- Items from a dataset
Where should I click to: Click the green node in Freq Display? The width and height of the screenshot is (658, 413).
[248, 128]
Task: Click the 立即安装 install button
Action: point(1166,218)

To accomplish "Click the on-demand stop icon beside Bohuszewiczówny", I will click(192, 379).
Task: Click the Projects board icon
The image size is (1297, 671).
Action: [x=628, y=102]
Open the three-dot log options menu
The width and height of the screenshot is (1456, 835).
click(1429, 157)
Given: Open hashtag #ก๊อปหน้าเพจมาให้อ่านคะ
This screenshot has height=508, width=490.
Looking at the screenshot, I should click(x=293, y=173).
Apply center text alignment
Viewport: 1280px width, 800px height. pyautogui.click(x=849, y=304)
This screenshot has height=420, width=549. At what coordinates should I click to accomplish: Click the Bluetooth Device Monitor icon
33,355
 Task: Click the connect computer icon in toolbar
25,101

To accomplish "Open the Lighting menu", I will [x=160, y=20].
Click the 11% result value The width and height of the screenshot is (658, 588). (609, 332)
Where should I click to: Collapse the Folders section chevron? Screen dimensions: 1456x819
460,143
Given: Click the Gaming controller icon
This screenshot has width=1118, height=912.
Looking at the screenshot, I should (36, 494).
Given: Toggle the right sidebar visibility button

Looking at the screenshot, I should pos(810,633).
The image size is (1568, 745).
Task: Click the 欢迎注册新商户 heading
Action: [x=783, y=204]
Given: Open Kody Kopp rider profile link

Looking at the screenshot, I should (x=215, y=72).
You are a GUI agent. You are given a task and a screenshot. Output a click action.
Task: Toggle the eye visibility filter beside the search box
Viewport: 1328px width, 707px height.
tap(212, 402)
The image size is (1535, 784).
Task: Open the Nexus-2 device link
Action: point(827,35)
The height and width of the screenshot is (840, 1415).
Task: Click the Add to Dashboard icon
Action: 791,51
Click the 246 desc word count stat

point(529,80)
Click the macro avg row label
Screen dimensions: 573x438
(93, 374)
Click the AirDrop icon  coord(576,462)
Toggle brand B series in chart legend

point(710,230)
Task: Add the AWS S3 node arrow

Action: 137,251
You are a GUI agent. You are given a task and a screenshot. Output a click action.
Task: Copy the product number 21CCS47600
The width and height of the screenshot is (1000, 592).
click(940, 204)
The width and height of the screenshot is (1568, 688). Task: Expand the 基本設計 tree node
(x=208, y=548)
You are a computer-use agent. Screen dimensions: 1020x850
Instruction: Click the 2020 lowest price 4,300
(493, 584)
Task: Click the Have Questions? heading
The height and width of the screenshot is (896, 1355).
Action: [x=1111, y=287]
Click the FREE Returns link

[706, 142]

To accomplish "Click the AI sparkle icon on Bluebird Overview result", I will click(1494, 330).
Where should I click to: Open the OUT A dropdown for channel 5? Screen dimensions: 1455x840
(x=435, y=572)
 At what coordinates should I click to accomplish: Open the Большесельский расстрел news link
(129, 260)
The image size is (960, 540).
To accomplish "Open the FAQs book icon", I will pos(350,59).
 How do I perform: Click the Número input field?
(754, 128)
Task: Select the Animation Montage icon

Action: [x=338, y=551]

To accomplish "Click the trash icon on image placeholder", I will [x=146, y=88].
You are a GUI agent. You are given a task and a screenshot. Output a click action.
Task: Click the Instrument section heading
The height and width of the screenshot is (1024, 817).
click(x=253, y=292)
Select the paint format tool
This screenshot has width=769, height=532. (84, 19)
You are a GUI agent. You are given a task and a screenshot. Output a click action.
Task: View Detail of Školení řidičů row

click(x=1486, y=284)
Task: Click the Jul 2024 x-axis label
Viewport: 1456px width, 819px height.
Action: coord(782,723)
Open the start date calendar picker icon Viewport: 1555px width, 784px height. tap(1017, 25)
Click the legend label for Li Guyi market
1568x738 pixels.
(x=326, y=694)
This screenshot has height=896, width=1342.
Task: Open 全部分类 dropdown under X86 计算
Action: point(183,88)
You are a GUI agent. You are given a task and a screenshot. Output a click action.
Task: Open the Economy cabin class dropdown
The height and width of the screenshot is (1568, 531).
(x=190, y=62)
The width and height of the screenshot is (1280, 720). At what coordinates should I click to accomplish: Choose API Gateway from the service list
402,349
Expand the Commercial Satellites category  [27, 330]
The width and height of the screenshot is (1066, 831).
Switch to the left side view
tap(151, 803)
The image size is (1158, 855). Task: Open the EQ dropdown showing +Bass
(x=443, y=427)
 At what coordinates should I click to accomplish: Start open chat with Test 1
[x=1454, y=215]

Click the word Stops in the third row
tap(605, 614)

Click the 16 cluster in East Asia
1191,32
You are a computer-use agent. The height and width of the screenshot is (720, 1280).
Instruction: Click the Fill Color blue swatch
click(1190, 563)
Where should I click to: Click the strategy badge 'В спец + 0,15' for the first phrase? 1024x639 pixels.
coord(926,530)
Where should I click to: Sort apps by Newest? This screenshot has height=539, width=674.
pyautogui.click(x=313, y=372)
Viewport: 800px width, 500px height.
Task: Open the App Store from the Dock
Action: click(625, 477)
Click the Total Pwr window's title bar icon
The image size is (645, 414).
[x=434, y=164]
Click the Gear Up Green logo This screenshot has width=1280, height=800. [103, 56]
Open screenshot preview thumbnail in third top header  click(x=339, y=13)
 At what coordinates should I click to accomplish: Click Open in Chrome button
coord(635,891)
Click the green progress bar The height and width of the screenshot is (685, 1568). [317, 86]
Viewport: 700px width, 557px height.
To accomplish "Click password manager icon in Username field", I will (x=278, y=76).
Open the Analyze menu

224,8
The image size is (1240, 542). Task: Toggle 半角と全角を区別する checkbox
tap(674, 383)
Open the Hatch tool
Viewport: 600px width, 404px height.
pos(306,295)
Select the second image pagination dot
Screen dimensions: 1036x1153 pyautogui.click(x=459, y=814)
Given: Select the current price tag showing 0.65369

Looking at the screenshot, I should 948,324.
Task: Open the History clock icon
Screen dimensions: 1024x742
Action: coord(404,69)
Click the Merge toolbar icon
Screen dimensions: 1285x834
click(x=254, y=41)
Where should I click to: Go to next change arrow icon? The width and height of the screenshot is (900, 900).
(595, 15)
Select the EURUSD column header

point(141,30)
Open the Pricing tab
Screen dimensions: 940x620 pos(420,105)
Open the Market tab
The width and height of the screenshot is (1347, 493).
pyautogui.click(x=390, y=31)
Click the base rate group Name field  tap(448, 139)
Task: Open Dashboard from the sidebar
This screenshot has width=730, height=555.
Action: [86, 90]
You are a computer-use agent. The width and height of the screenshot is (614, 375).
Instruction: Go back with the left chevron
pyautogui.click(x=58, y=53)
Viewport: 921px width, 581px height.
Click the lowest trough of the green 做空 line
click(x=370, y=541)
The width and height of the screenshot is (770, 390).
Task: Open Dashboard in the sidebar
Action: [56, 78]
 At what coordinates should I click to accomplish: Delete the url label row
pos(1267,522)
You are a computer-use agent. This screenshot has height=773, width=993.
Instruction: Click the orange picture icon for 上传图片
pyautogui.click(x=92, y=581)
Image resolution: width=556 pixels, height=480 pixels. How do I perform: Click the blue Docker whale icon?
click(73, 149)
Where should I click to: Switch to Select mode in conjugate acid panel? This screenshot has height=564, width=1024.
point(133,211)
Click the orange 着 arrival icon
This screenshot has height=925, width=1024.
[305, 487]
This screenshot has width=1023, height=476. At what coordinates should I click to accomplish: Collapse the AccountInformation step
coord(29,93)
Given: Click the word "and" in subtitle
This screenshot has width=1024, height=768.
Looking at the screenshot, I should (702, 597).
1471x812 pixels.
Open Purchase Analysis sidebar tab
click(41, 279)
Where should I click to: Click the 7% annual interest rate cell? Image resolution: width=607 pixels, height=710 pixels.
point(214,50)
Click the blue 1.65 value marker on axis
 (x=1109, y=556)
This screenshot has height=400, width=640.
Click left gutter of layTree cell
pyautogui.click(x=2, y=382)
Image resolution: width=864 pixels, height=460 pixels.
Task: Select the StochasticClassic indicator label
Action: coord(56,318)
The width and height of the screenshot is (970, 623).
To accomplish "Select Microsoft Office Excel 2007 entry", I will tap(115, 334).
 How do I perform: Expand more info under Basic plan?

- CHALLENGE
Copy out, without any change, the lines of the entries starting with the very first line and going on through the line that contains "click(1429, 157)", including both ends.

- SOLUTION
Where should I click to: Click the green node in Freq Display? The width and height of the screenshot is (658, 413).
[248, 128]
Task: Click the 立即安装 install button
Action: point(1166,218)

To accomplish "Click the on-demand stop icon beside Bohuszewiczówny", I will click(192, 379).
Task: Click the Projects board icon
The image size is (1297, 671).
Action: [x=628, y=102]
Open the three-dot log options menu
The width and height of the screenshot is (1456, 835).
click(1429, 157)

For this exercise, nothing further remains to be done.